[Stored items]
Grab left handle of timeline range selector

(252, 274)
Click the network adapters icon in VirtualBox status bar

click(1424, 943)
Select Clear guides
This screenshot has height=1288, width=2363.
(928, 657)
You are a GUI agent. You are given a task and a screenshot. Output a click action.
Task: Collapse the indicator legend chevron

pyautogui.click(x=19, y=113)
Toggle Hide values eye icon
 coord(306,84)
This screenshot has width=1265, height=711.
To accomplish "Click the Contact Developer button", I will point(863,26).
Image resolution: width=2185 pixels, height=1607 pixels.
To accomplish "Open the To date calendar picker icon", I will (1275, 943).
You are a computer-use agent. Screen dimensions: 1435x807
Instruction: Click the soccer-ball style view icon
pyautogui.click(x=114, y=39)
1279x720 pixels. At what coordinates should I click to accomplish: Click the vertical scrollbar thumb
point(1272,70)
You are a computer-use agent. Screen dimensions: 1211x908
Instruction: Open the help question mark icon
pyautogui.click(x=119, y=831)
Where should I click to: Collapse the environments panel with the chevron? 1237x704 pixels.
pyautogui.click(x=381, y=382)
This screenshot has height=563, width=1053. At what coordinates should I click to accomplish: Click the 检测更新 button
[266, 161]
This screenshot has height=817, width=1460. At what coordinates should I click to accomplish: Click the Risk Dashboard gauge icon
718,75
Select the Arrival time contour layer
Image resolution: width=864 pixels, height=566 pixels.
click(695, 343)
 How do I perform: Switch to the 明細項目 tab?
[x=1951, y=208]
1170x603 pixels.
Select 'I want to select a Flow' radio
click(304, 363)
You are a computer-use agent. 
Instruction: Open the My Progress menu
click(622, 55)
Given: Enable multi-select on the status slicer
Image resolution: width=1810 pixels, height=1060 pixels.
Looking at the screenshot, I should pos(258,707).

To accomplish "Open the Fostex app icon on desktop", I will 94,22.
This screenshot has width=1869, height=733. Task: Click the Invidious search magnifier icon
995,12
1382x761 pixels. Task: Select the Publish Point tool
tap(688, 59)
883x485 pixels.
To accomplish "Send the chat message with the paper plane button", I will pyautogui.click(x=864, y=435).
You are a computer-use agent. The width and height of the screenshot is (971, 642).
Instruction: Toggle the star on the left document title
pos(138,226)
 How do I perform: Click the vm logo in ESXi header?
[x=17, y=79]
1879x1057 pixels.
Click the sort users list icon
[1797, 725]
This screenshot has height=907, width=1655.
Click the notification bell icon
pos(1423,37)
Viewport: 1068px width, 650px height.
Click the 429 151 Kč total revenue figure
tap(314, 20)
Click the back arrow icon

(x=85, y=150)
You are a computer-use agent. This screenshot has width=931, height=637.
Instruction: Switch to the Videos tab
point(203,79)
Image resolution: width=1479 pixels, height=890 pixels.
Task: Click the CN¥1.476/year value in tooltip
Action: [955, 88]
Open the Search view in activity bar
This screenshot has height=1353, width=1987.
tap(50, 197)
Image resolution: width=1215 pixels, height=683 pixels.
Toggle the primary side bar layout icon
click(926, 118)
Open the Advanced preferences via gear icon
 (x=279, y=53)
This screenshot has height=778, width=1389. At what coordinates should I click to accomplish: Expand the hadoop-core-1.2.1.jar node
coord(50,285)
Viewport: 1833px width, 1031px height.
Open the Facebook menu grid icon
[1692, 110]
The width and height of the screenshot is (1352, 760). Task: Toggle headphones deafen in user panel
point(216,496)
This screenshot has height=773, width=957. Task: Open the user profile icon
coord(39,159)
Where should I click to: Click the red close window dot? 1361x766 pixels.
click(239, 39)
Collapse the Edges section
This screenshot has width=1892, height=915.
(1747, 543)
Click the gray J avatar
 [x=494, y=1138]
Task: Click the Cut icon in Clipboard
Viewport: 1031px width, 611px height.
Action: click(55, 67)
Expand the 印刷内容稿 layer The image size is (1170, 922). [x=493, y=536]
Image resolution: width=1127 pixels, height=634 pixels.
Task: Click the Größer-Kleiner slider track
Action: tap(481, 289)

Assignment: Reproduce the records above exactly, from the first line through the line containing "This screenshot has width=1265, height=711.", and output nothing else.

Reply:
Grab left handle of timeline range selector

(252, 274)
Click the network adapters icon in VirtualBox status bar

click(1424, 943)
Select Clear guides
This screenshot has height=1288, width=2363.
(928, 657)
You are a GUI agent. You are given a task and a screenshot. Output a click action.
Task: Collapse the indicator legend chevron

pyautogui.click(x=19, y=113)
Toggle Hide values eye icon
 coord(306,84)
This screenshot has width=1265, height=711.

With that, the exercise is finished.